Kate Beckinsale has always been underrated as an actress, fit into too many underwritten roles which don’t utilize her specific strengths. Here, she owns the screen in her funniest performance ever as a true unapologetic anti-heroine, hidden behind a sly smile and cheery flirtation. This film also reunites her with Chloë Sevigny, although that passive-aggressive friendship from Disco has now become the true friendship of two street-smart women who scheme to make their way through society. Sevigny plays an American woman married to a man she doesn’t love (Stephen Fry), and Stillman embraces the modern coolness Sevigny naturally brings despite the period setting. Shameless’s Emma Greenwell and Jemma Redgrave play mother and daughter trying to keep Susan from winning over their brother/son (Xavier Samuel), and all three play the classic screwball family in the middle of everything which keeps the film moving at a breezy speed. But the highlight of the film’s many strong performances has to be Tom Bennett’s Sir Martin, who has only a few brief moments to play the fool in this society, a character slightly out of touch with “society” despite being a part of it. His jumbled nerves and inarticulate speech while trying to win Lady Susan is so delightfully goofy that he immediately becomes the most likable character in the film.

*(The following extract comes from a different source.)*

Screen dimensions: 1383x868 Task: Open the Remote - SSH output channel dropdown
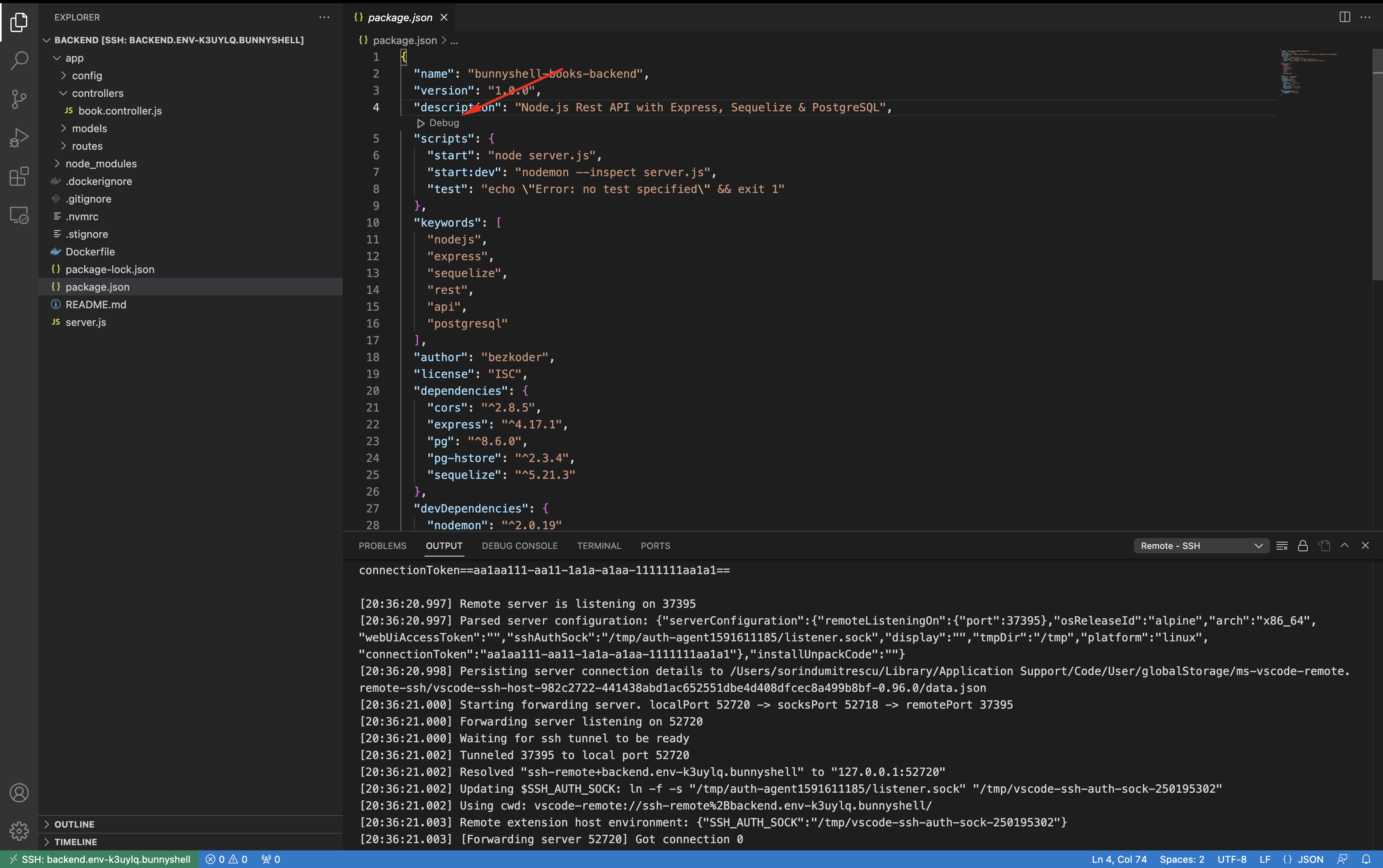pyautogui.click(x=1201, y=546)
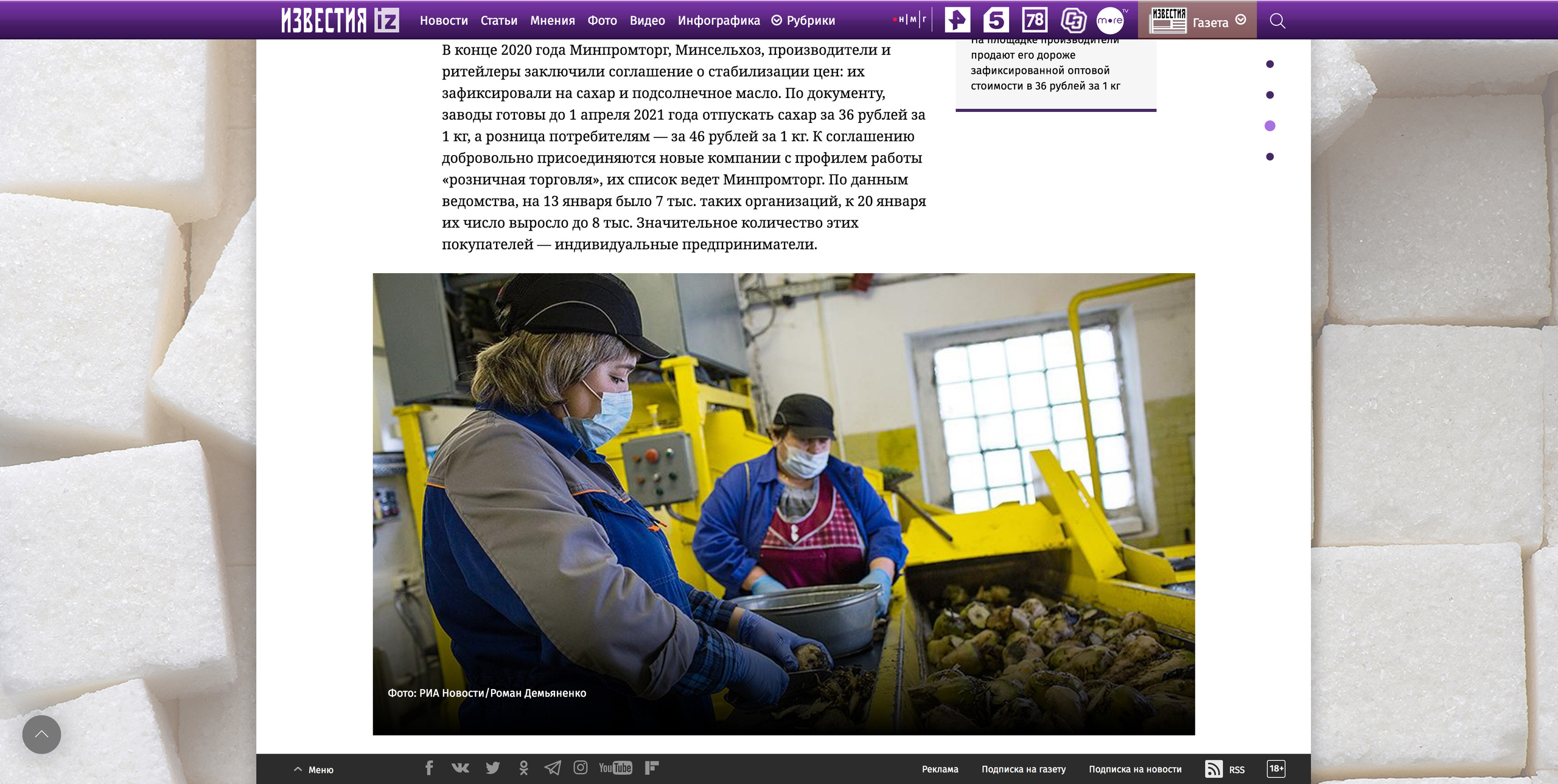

The only issue with a film like Love & Friendship is ultimately a bit of a double-edged sword. The age of a character like Lady Susan (and others) is what justifies negotiating marriage without the focus on love; the desperate circumstances they find themselves in is why they have become cunning. But this also means what used to be explained away in Stillman’s films as youthful obliviousness to their sense of privilege is front and center. In his previous films, he had flawed yet lovable characters to connect to (Alice in Disco, Nick and Audrey in Metropolitan, almost everyone in Damsels in Distress). But in Love & Friendship it is almost impossible to emotionally attach to any of the characters we spend a majority of the time with (except for a general sense of empathy for women in these historical circumstances). While none of them could be described as hateful, this ultimately keeps the characters at arm’s length and may keep people from connecting to this film the way they have to his other works–but it also allows the film to be a breezy, nonstop comedy, and the funniest film of the year so far.